Tony Herman

Personal information
- Full name: Tony Herman
- Born: 31 March 1966 (age 60)

Playing information
- Position: Wing
Club
| Years | Team | Pld | T | G | FG | P |
| 1989–95 | Newcastle Knights | 48 | 7 | 0 | 0 | 28 |

Coaching information
Club
| Years | Team | Gms | W | D | L | W% |
| 2023– | Cronulla Sharks Women | 33 | 18 | 0 | 15 | 55 |
- Source:

= Tony Herman =

Australian rugby league footballer & coach

Tony Herman (born 31 March 1965) is a former professional rugby league footballer who played in the 1980s and 1990s. He played for the Newcastle Knights from 1989 to 1995. He currently coaches the Cronulla-Sutherland Sharks NRLW team since 2023 in their maiden year.

==Playing career==
Herman made his debut for Newcastle against North Sydney at North Sydney Oval in Round 21 1989 which ended in a 14–1 victory.
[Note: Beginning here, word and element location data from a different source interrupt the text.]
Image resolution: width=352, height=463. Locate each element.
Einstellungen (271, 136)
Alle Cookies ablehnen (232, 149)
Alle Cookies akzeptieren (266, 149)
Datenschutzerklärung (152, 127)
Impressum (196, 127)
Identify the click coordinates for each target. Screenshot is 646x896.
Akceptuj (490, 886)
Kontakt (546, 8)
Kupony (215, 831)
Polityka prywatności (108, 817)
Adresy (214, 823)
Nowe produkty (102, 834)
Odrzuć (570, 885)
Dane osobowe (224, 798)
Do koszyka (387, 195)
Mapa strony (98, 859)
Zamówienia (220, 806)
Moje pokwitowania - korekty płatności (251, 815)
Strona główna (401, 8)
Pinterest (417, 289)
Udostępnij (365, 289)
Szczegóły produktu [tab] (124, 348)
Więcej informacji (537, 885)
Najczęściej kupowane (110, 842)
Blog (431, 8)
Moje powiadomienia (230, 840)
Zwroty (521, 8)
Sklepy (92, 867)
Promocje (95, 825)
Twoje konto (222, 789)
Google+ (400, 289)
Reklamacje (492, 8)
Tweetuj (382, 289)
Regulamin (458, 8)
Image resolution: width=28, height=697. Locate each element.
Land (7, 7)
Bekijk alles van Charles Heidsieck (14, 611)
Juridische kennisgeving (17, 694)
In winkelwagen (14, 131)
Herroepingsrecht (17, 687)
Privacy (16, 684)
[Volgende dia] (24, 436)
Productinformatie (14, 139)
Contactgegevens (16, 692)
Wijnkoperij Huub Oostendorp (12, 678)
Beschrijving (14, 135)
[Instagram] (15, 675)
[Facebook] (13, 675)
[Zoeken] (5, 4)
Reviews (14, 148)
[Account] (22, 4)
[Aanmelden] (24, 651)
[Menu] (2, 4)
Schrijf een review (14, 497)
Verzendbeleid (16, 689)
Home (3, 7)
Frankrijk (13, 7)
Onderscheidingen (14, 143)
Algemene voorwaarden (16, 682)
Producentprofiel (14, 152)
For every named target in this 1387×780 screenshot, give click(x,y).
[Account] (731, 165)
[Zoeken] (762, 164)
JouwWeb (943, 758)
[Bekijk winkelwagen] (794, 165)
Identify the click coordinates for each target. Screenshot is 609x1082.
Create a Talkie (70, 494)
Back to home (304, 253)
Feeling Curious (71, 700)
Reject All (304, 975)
In 1992, Herman played in the club's first ever finals campaign playing both games against Western Suburbs and St George.

In 1995, Herman played a career best 23 games for Newcastle as the club made it all the way to the preliminary final before being defeated by Manly 12–4. This in turn would prove to be Herman's final game in first grade.